(Stored items)
_____
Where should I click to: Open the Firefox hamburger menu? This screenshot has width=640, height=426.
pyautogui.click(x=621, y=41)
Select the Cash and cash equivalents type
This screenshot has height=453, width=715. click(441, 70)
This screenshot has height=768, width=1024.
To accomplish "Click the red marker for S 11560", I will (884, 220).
_____
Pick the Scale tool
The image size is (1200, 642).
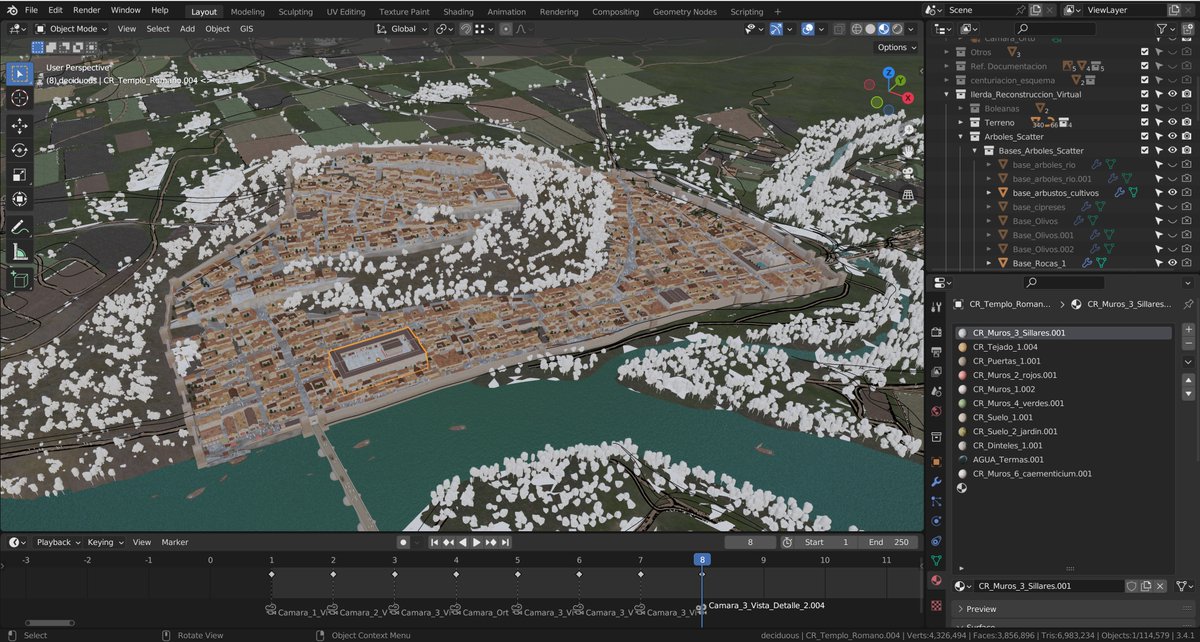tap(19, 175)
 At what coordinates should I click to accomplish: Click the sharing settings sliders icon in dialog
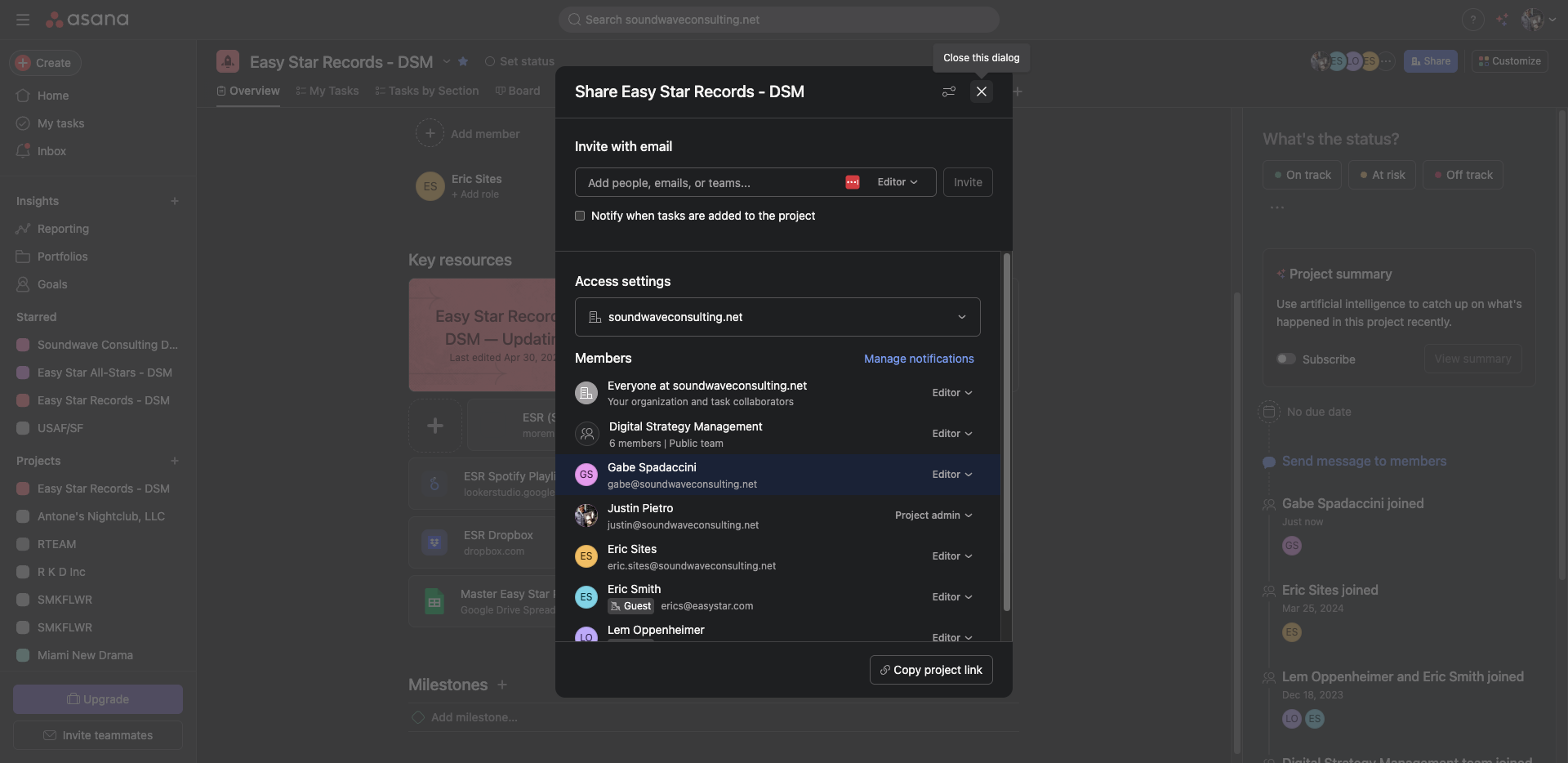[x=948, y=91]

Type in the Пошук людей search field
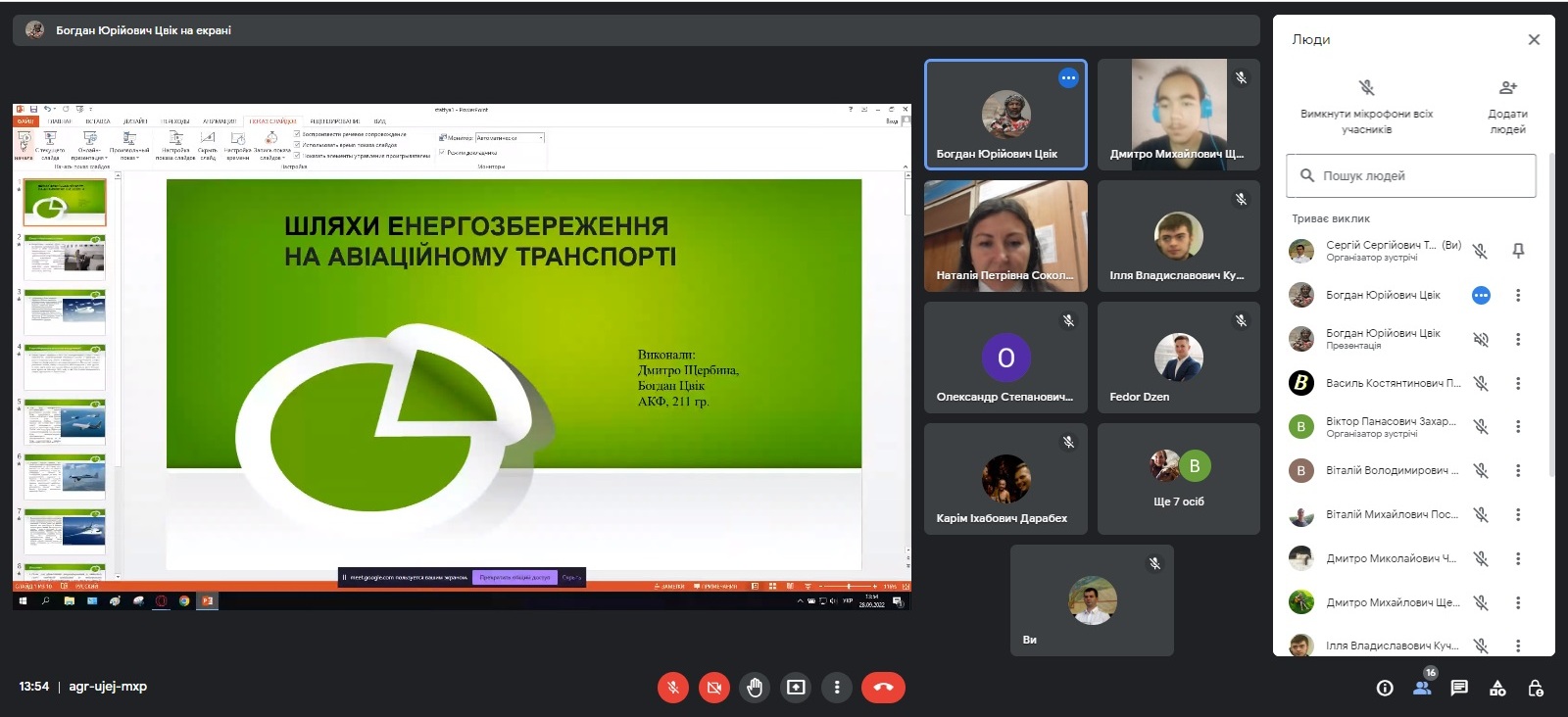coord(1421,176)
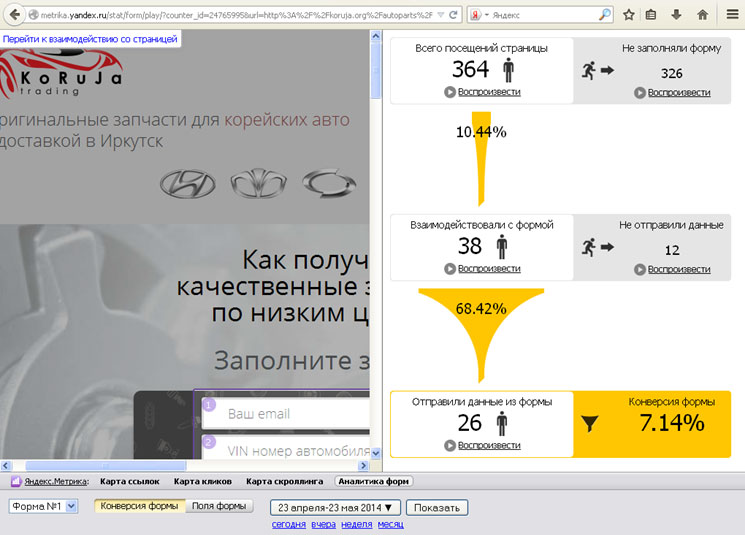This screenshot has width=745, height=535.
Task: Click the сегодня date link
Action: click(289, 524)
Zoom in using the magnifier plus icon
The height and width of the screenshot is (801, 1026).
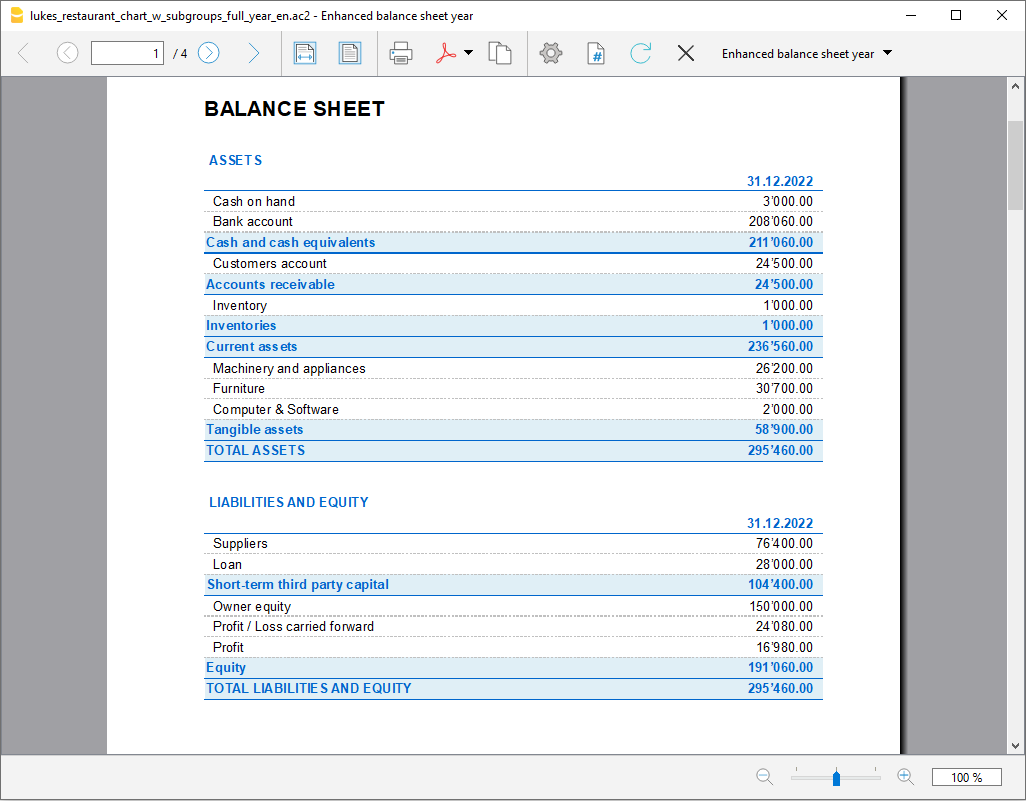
_____
§ Description of the task: Using the records above, copy word for word the line with "Where should I", the line with "This screenshot has height=768, width=1024.", and every line between them.

§ Expected answer:
Where should I click to: Open the Firefox hamburger menu? This screenshot has width=640, height=426.
pyautogui.click(x=621, y=41)
Select the Cash and cash equivalents type
This screenshot has height=453, width=715. click(441, 70)
This screenshot has height=768, width=1024.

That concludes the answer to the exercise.